A finales de aquel verano, Ruess volvió a casa, pero no se quedó más que el tiempo justo para continuar el bachillerato, que terminó en enero de 1931. Al cabo de un mes estaba de nuevo en el camino, vagabundeando solo a través de los cañones de Utah, Arizona y Nuevo México, una región por aquel entonces tan despoblada y envuelta en un halo místico como hoy pueda estarlo Alaska. Con la excepción de una breve y desafortunada estancia en la UCLA (donde abandonó la carrera después del primer semestre, para desesperación de su padre), dos largas visitas a su familia y un invierno en San Francisco (donde se introdujo en el círculo de Dorothea Lange, Ansel Adams y el pintor Maynard Dixon), Ruess se pasó el resto de su meteórica vida de un lado para otro con muy poco dinero, viviendo con lo que llevaba puesto, durmiendo al raso y en ocasiones soportando el acoso del hambre durante varios días seguidos con espíritu festivo.

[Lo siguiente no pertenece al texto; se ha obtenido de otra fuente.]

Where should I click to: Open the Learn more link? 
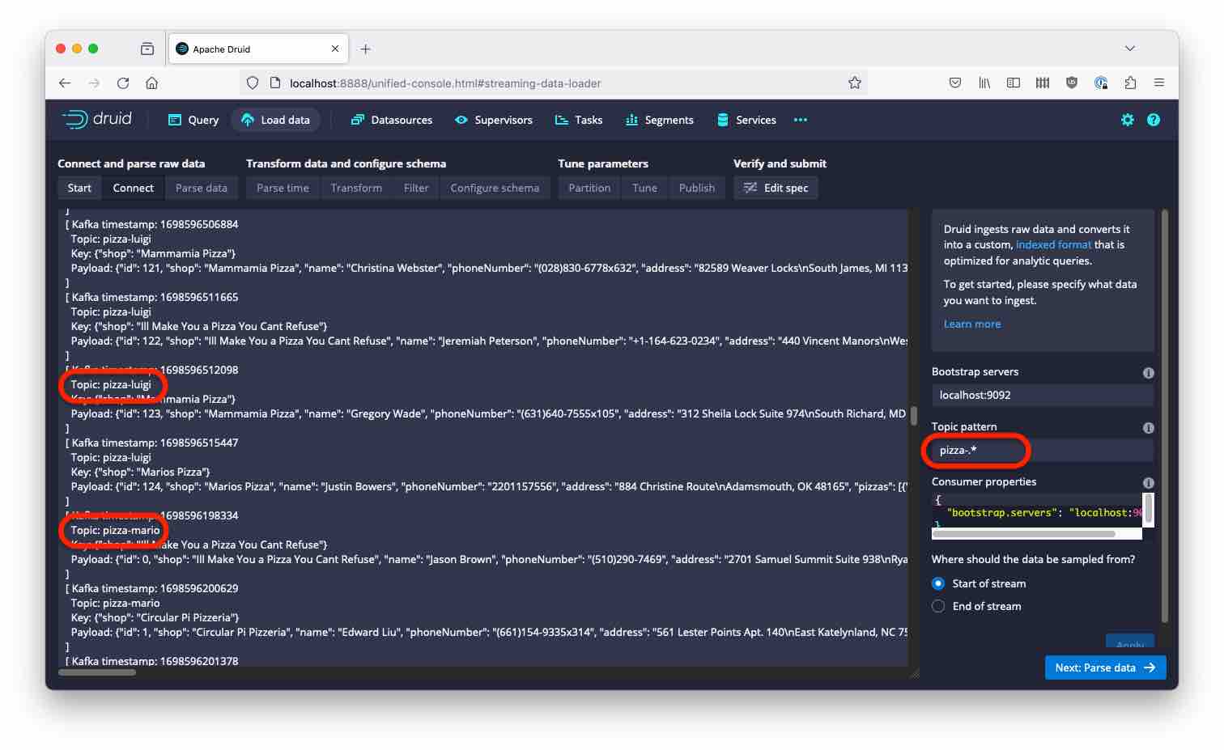971,323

En palabras de Wallace Stegner, Ruess fue «un romántico inmaduro, un esteta adolescente, un nómada atávico»:

A los 18 años, en un sueño, se vio a sí mismo abriéndose paso a través de junglas frondosas, trepando por los salientes de precipicios y caminando sin rumbo fijo por las inmensidades despobladas del mundo. Ningún hombre que conserve alguna huella de la vitalidad de la infancia puede haber olvidado estos sueños. Lo peculiar del caso de Everett Ruess fue que dejó a su familia y convirtió tales sueños en realidad, no para pasar 15 días de vacaciones en algún paraíso civilizado y elegante, sino para vivir meses y años en medio del prodigio de la naturaleza […].

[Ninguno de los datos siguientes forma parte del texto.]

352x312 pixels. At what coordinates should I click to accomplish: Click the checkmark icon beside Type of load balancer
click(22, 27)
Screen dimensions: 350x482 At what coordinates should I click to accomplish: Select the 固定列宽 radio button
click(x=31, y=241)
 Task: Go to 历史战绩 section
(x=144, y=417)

Maltrataba su cuerpo adrede, ponía a prueba su resistencia, medía su capacidad para soportar esfuerzos agotadores. Tomaba intencionadamente los senderos que los indios y las personas con más experiencia le habían desaconsejado. Se enfrentaba con acantilados de arenisca donde más de una vez había quedado balanceándose en el aire, a medio camino entre el talud y el borde […]. Ya fuera desde su campamento junto a una vena de agua, en un cañón o en los arbolados riscos de la montaña Navajo, Ruess escribía a su familia y amigos largas cartas, elocuentes y entusiastas, donde condenaba los estereotipos de la civilización y lanzaba un grito primitivo y juvenil contra el mundo moderno.

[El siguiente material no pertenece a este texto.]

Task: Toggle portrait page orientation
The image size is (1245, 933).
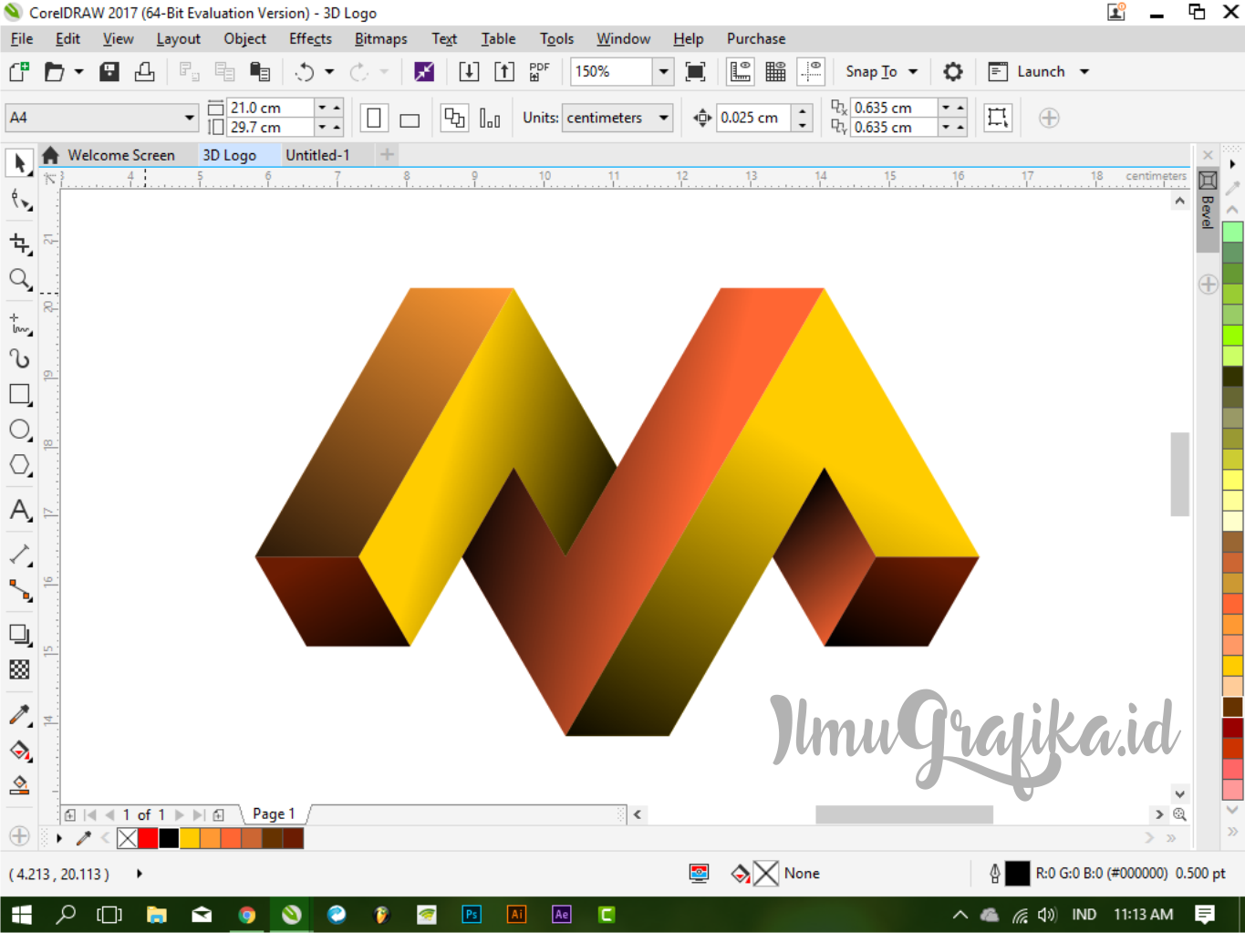Action: point(374,118)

Ruess producía tales cartas casi en serie. Llevaban matasellos de los pueblos y lugares por los que pasaba: Kayenta, Chinle, Lukachukai; el cañón de Zion, el Gran Cañón del Colorado, Mesa Verde; Escalante, Rainbow Bridge, Cañón de Chelly. Lo que sorprende al leer la correspondencia de Ruess (recogida en la documentada biografía de W. L. Rusho,
Everett Ruess: A Vagabond for Beauty
) es su ansia por recuperar los vínculos con la naturaleza y su pasión casi incendiaria por las tierras que atravesaba. «Desde la última vez que te escribí he tenido experiencias aterradoras en las inmensidades del desierto, experiencias sobrecogedoras, abrumadoras —explicaba con vehemencia a su amigo Cornel Tengel—. Además, siempre me siento arrastrado por los acontecimientos. Lo necesito para seguir viviendo.»